Jasper Rees, The Telegraph
“The stylised credits suggest a classy affair akin to The Night Manager. The billing as a pre-apocalyptic crime drama recalls Channel 4’s outstanding Utopia. Sadly, it falls short on both counts. Deyn does well at the Statham-like action, flying through the air to tackle a man on a motorbike. But too many unintentionally funny moments undermine the tension.”
Robert Epstein, The i
“There’s a lot of action, tension, violence and enough of all three to get carried along for long stretches with your heart threatening to jump out of the jaw that you’ve left wide open. Only in the quiet bits do you wonder if someone would automatically think a 13-year-old could only get pregnant as a result of incest or why a phone works in a car park but stops working in the street.”

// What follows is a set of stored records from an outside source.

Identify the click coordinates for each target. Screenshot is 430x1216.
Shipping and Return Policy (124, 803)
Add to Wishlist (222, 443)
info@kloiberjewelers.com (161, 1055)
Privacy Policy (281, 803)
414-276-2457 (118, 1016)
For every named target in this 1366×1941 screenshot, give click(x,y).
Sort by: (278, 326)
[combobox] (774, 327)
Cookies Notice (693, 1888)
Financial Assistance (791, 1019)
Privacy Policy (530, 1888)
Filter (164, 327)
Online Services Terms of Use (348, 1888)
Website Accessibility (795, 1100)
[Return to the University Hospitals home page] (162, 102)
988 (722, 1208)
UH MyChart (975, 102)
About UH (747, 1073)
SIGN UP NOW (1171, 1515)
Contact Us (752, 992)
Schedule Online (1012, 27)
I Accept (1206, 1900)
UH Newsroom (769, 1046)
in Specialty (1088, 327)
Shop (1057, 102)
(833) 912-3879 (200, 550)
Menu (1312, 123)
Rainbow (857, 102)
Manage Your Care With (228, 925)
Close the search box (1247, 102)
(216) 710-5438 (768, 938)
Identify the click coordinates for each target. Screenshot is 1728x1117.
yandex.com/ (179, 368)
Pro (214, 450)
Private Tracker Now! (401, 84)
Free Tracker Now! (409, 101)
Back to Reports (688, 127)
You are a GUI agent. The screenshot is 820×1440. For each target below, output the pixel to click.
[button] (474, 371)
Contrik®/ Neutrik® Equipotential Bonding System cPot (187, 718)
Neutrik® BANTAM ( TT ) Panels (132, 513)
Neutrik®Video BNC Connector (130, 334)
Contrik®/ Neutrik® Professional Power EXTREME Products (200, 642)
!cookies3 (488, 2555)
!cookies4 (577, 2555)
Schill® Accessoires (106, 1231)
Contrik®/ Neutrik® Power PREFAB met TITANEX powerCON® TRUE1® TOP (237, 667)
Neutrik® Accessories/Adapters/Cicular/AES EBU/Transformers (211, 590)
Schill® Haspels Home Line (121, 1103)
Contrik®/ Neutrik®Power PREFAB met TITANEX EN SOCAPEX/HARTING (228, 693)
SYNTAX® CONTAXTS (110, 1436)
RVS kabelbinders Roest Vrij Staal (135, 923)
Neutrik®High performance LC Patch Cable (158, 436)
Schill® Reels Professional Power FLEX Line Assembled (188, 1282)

Matt Baylis, Daily Express
“Michael Palin: A Life on Screen was a deserved celebration of the career of the ex-Monty Pythoner and all-round lovely chap. This, however, followed the usual formula of tribute shows — splendid old clips woven with talking heads such as John Cleese, David Jason and Connie Booth — which meant that at times it felt somewhat linear and flat.”
Carol Midgley, The Times
SAS: Who Dares Wins, Channel 4
“There is, of course, much basic fun to be had with SAS: Who Dares Wins. It is a sadistic joy to see people pushed to their limits, particularly personal trainers with bad tattoos or bankers who have a whiff of The Apprentice about them. But camouflaged beneath all this is a rather more subtle and important message.”